No, if you say it is for equalling dollar over time and say it doesn't change anything in the video, you don't understand what PPP means. Let's say for one dollar you get at your bank 10 yuan (it currently is probably less, but whatever). But for one dollar you can buy at McDonalds in the US say one burger, but with 10 Yuan you can buy at McDonalds in Beijing say 3 burgers. So the exchange course actually undervalues the yuan three times. As the economy of each country is working with said countries currency in that case exchange course makes the US economy bigger in comparison to chinas. Therefore in the PPP-list of economies china has overtook the US for quite some time and India is ahead of Japan, the UK and germany, in difference to the order if you calculate the GDP according to exchange rates as the video did. Look at the two links, the order is quite different.
I understand what you're saying now. I've never seen PPP used in that way though. PPP, as I've always known it to be used, is for standardizing over time. In other words, if a McD's burger cost 10 cents in 1950, but it costs a dollar now, we use PPP to determine that a person with $5 in 1950 can buy as much as a person with $50 today.
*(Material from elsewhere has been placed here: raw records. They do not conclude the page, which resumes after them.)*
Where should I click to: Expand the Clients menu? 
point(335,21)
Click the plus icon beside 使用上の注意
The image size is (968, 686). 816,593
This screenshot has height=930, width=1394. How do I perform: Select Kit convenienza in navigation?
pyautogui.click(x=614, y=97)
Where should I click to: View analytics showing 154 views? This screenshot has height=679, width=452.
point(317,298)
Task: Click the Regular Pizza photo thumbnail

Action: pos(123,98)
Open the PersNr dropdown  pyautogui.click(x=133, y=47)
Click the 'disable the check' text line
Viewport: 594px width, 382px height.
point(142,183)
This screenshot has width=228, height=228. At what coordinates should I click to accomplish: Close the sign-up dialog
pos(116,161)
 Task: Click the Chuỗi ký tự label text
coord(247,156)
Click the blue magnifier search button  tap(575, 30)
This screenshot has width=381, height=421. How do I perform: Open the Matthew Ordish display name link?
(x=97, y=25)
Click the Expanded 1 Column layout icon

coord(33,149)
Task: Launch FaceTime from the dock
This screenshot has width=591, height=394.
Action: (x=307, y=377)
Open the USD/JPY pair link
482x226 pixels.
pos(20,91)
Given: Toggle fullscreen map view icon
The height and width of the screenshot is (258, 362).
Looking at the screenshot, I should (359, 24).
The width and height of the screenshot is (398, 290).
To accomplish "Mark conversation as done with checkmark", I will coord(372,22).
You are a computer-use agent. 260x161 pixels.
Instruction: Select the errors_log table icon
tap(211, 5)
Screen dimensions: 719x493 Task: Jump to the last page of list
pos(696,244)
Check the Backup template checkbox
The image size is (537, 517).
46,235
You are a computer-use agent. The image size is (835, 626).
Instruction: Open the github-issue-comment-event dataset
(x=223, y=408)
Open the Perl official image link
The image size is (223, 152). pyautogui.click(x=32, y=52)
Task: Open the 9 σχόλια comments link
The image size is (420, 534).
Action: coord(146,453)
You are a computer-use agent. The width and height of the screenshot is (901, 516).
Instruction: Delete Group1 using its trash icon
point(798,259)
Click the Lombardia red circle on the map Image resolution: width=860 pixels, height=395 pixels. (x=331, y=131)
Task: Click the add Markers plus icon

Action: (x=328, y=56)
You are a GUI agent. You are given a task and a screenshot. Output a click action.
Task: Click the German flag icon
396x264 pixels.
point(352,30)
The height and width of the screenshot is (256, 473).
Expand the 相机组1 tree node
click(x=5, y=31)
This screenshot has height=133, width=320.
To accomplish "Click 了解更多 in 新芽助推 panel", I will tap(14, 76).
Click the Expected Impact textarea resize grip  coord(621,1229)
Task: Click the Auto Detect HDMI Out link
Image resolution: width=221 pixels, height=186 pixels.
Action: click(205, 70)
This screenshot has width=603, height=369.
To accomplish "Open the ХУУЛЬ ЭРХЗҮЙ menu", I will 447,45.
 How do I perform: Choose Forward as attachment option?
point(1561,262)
With all of that said, I'd take issue with a comparison of GDPs that uses PPP in the way you mention. Because, as a country's GDP rises, the purchasing power of a person in that country typically decreases relative to a person in another country (this is caused by many factors, but a major one is increasing regulation), assuming we're working with a standardized currency. So, I can't see how we'd be able to gain an accurate understanding of anything by watching a video like this one, if it used PPP in the way you mention. It would skew toward poorer countries.